Say it Anyway

TELL YOUR STORY 2Dave Burgess uses the most amazing analogy in 140 Twitter Tips forEducators: Get Connected, Grow Your Professional Learning Network and Reinvigorate Your Career to implore teachers to use their voice to change education. Dave suggests that if someone collapses at a party and you know CPR, you don’t shirk back into the crowd. Instead you exclaim, “I know CPR!” And with an adrenaline rush and great pride you have the potential to save someone’s life.

What about teaching?

Think for a moment of the vast body of knowledge you have. From theory to methodology to classroom management to technology, to name a few. (I know I am barely scratching the surface with what we know!)

Teachers must be willing to proselytize what is working well—and what is not—in their classrooms, in their schools and in education as a whole.

Think about how amplifying a collective voice of educators can be and the impact those voices can have on each other and more importantly, on children.

We must value teacher voice so we can value children’s voices.

So where the teachers at? We can’t hear you! 

Tip #127 in 140 Twitter Tips for Educators: Get Connected, Grow Your Professional Learning Network and Reinvigorate Your Career is important to read and believe. It needs to be a perpetual mantra. In fact, I find myself repeating “#127” in my head and noting “#127” on ideas and thoughts and noteworthy experiences. This blog is my biggest leap of faith with sharing my voice.

You see, I am one of those teachers who thinks thought, “Surely everyone is already doing this.” Or, “No one really has time to try something else that I think is magical.” Or, “I’m sure people are sick of me sharing.”

And then I recognized this same thing in my classroom.

I asked a fairly innocuous question to my group of learners. I expected and hoped everyone would share a response. It was during a morning meeting and I asked, “If you could change one thing about the way you learn, what would it be?” As children started answering one by one, it seemed that there was a growing consensus of a few similar ideas.

And then one of my learners said, “I was going to say the same thing he said.”
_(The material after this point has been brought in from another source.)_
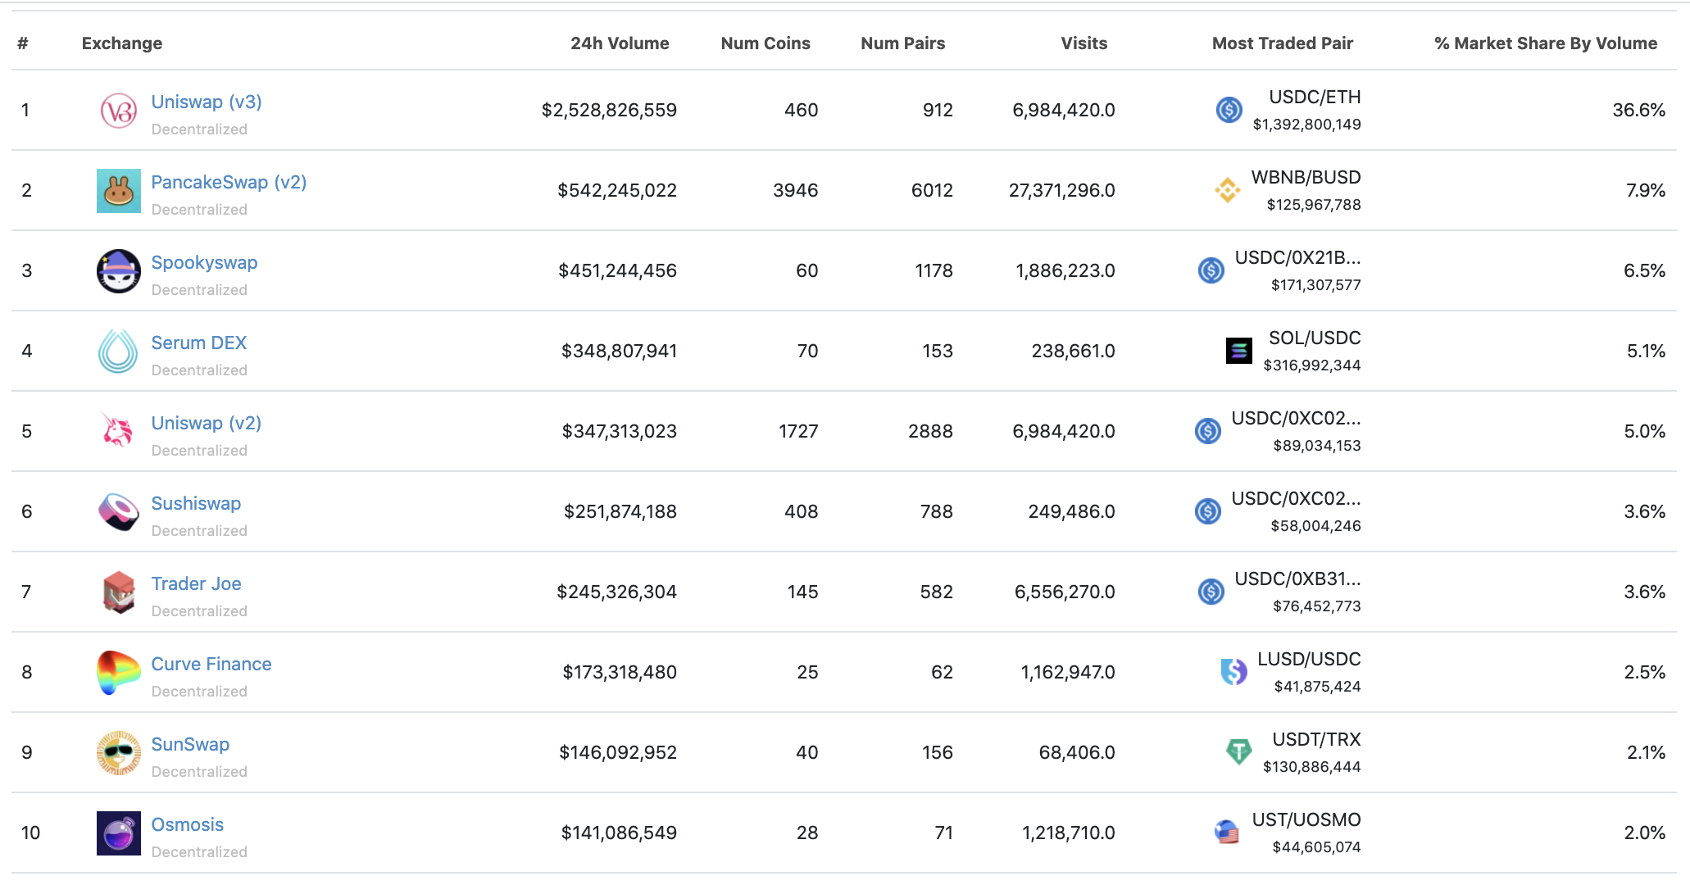Click the Serum DEX droplet logo
Viewport: 1690px width, 885px height.
(x=119, y=352)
This happens often, right? Learners don’t realize the power of their own stories. Their own ideas. Their own voice. Instead of letting this little one escape, I responded:

“Say it anyway.”

And she did. Her words and expressions were not exactly the same while the idea was.

And, get this. The student that shared the original idea responded, “Yeh. That’s what I mean but she said it better.”

Don’t we have the same experiences as teachers? I do.

I sit in meetings and collaborative discussions and often I hear my ideas said in a different way. Maybe it’s more elaborative, or concise. Maybe it is more global. More personal. Maybe it’s what didn’t work for something that did work for me. Or vice versa maybe it is something that worked that I struggle with.

So you see. Our voices are not always so different. But we have them. That’s why #127 is so crucial. We have to tell our story.  We have to share our personal experiences. We have to tell our shared experiences. Even if we don’t think we have anything to tell. We have to tell it anyway.

Most of the time, our singular voice represents so many.

Sharing our voice, “telling it anyway,” doesn’t have to be complicated.

It merely has to be willing and intentional.

So how willing are you?

For those of you who are in the same frame of mind I was. Here are a few things to consider when you don’t feel that your story matters:

Being a reflective educator is paramount to your growth and it helps others evolve, too.

We all need people in our profession to help keep us real and keep us motivated.

Don’t share your story thinking you’re going to be the next New York Times best-selling author. Instead, share your story thinking, I matter. You matter. We matter.

Sharing your story makes you vulnerable. Being vulnerable establishes trust. Trust breeds strong relationships.

Telling your story makes you a better listener. A better observer. You have to be more aware of your world to tell your story.

You never know how your story will impact new teachers, more tenured teachers, people that want to be teachers and educational administration and beyond.

You have the amazing ability to impact others by simply sharing.

Erin Morgenstern says what I believe all teachers should believe in with regard to the individual stories we hold:

 “You may tell a tale that takes up residence in someone’s soul, becomes their blood and self and purpose. That tale will move them and drive them and who knows that they might do because of it, because of your words. That is your role, your gift.” ~ The Night Circus

Share. Be willing. Be intentional. 

If you don’t tell your story, who will?

Author: Valerie King, EdS

Quirky thinker. Joyful teacher. Perpetual learner. For the Kids.

1 thought on “Say it Anyway”

  1. Stories advocate voice and they can lead us to the greatest reform that can exist in education–inside classrooms and schools anywhere and everywhere. I’ve always appreciated quantitative research and I respect the work that our colleagues do with numbers, correlations, etc. However, my passion is capturing stories because story-telling IS research with a PUNCH. This post and work behind the power of the story makes me incredibly proud to know that others have a passion and find it to be one of the most important facets of capturing the human side of what we do with professionals and students each day.